#### [DATA EXTRACT]
----
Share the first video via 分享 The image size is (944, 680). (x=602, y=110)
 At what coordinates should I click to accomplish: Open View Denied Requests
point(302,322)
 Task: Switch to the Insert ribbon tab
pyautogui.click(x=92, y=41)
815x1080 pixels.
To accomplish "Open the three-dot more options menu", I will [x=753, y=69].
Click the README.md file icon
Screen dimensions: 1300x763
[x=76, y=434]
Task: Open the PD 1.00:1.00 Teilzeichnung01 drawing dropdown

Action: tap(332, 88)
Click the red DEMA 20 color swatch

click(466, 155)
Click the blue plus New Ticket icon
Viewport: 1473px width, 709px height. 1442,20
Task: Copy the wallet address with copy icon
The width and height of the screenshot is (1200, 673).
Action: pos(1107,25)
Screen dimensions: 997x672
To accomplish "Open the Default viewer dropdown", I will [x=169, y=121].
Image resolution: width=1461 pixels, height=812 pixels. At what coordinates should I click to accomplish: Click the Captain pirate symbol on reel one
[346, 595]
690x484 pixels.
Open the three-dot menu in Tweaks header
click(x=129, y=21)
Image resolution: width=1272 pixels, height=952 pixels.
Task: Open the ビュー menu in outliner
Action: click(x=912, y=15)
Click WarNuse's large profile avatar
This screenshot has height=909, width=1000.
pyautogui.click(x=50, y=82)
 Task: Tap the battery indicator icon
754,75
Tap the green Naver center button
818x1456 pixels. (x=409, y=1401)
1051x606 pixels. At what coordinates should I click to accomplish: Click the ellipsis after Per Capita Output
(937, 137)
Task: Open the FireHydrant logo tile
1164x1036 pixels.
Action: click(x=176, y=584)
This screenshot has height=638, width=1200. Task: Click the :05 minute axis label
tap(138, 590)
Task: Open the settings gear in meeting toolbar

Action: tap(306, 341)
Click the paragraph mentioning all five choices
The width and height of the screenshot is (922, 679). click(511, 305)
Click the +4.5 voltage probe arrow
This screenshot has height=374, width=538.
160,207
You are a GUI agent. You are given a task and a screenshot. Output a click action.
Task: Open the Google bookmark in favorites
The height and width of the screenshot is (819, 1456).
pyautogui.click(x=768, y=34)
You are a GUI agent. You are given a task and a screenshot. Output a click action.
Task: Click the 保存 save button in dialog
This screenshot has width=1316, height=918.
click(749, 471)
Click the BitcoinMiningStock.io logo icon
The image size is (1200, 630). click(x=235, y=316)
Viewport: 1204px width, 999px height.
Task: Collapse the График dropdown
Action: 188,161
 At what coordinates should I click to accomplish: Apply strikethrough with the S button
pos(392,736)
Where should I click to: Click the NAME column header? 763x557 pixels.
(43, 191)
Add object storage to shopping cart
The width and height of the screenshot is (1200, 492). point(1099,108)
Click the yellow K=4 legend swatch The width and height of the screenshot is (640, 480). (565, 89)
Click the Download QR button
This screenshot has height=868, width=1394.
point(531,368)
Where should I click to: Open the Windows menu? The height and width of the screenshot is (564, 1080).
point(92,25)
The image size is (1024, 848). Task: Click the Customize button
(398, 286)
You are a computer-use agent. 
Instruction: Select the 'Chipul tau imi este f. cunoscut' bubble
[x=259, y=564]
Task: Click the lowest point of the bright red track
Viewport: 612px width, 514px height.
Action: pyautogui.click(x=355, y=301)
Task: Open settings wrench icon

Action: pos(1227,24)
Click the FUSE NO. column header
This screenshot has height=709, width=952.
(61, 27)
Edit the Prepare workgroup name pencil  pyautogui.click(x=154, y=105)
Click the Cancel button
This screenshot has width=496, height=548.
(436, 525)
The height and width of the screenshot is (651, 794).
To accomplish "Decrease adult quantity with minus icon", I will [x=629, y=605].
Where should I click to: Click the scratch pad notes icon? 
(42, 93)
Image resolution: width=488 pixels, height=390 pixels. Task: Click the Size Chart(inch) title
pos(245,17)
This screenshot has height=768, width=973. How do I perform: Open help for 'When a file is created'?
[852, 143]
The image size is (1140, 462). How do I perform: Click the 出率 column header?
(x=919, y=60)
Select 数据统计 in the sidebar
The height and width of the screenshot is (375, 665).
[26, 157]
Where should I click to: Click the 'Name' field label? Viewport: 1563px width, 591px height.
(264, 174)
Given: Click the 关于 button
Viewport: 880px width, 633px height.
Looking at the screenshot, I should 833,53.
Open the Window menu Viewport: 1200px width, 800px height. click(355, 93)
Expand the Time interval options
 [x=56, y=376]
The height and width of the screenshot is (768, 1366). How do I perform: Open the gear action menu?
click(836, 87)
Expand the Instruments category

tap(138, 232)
----
#### [EXERCISE DETAILS]
Reproduce all of the records, keeping every character unchanged.

#### [SOLUTION TO THE PROBLEM]
Share the first video via 分享 The image size is (944, 680). (x=602, y=110)
 At what coordinates should I click to accomplish: Open View Denied Requests
point(302,322)
 Task: Switch to the Insert ribbon tab
pyautogui.click(x=92, y=41)
815x1080 pixels.
To accomplish "Open the three-dot more options menu", I will [x=753, y=69].
Click the README.md file icon
Screen dimensions: 1300x763
[x=76, y=434]
Task: Open the PD 1.00:1.00 Teilzeichnung01 drawing dropdown

Action: tap(332, 88)
Click the red DEMA 20 color swatch

click(466, 155)
Click the blue plus New Ticket icon
Viewport: 1473px width, 709px height. 1442,20
Task: Copy the wallet address with copy icon
The width and height of the screenshot is (1200, 673).
Action: pos(1107,25)
Screen dimensions: 997x672
To accomplish "Open the Default viewer dropdown", I will [x=169, y=121].
Image resolution: width=1461 pixels, height=812 pixels. At what coordinates should I click to accomplish: Click the Captain pirate symbol on reel one
[346, 595]
690x484 pixels.
Open the three-dot menu in Tweaks header
click(x=129, y=21)
Image resolution: width=1272 pixels, height=952 pixels.
Task: Open the ビュー menu in outliner
Action: click(x=912, y=15)
Click WarNuse's large profile avatar
This screenshot has height=909, width=1000.
pyautogui.click(x=50, y=82)
 Task: Tap the battery indicator icon
754,75
Tap the green Naver center button
818x1456 pixels. (x=409, y=1401)
1051x606 pixels. At what coordinates should I click to accomplish: Click the ellipsis after Per Capita Output
(937, 137)
Task: Open the FireHydrant logo tile
1164x1036 pixels.
Action: click(x=176, y=584)
This screenshot has height=638, width=1200. Task: Click the :05 minute axis label
tap(138, 590)
Task: Open the settings gear in meeting toolbar

Action: tap(306, 341)
Click the paragraph mentioning all five choices
The width and height of the screenshot is (922, 679). click(511, 305)
Click the +4.5 voltage probe arrow
This screenshot has height=374, width=538.
160,207
You are a GUI agent. You are given a task and a screenshot. Output a click action.
Task: Open the Google bookmark in favorites
The height and width of the screenshot is (819, 1456).
pyautogui.click(x=768, y=34)
You are a GUI agent. You are given a task and a screenshot. Output a click action.
Task: Click the 保存 save button in dialog
This screenshot has width=1316, height=918.
click(749, 471)
Click the BitcoinMiningStock.io logo icon
The image size is (1200, 630). click(x=235, y=316)
Viewport: 1204px width, 999px height.
Task: Collapse the График dropdown
Action: 188,161
 At what coordinates should I click to accomplish: Apply strikethrough with the S button
pos(392,736)
Where should I click to: Click the NAME column header? 763x557 pixels.
(43, 191)
Add object storage to shopping cart
The width and height of the screenshot is (1200, 492). point(1099,108)
Click the yellow K=4 legend swatch The width and height of the screenshot is (640, 480). (565, 89)
Click the Download QR button
This screenshot has height=868, width=1394.
point(531,368)
Where should I click to: Open the Windows menu? The height and width of the screenshot is (564, 1080).
point(92,25)
The image size is (1024, 848). Task: Click the Customize button
(398, 286)
You are a computer-use agent. 
Instruction: Select the 'Chipul tau imi este f. cunoscut' bubble
[x=259, y=564]
Task: Click the lowest point of the bright red track
Viewport: 612px width, 514px height.
Action: pyautogui.click(x=355, y=301)
Task: Open settings wrench icon

Action: pos(1227,24)
Click the FUSE NO. column header
This screenshot has height=709, width=952.
(61, 27)
Edit the Prepare workgroup name pencil  pyautogui.click(x=154, y=105)
Click the Cancel button
This screenshot has width=496, height=548.
(436, 525)
The height and width of the screenshot is (651, 794).
To accomplish "Decrease adult quantity with minus icon", I will [x=629, y=605].
Where should I click to: Click the scratch pad notes icon? 
(42, 93)
Image resolution: width=488 pixels, height=390 pixels. Task: Click the Size Chart(inch) title
pos(245,17)
This screenshot has height=768, width=973. How do I perform: Open help for 'When a file is created'?
[852, 143]
The image size is (1140, 462). How do I perform: Click the 出率 column header?
(x=919, y=60)
Select 数据统计 in the sidebar
The height and width of the screenshot is (375, 665).
[26, 157]
Where should I click to: Click the 'Name' field label? Viewport: 1563px width, 591px height.
(264, 174)
Given: Click the 关于 button
Viewport: 880px width, 633px height.
Looking at the screenshot, I should 833,53.
Open the Window menu Viewport: 1200px width, 800px height. click(355, 93)
Expand the Time interval options
 [x=56, y=376]
The height and width of the screenshot is (768, 1366). How do I perform: Open the gear action menu?
click(836, 87)
Expand the Instruments category

tap(138, 232)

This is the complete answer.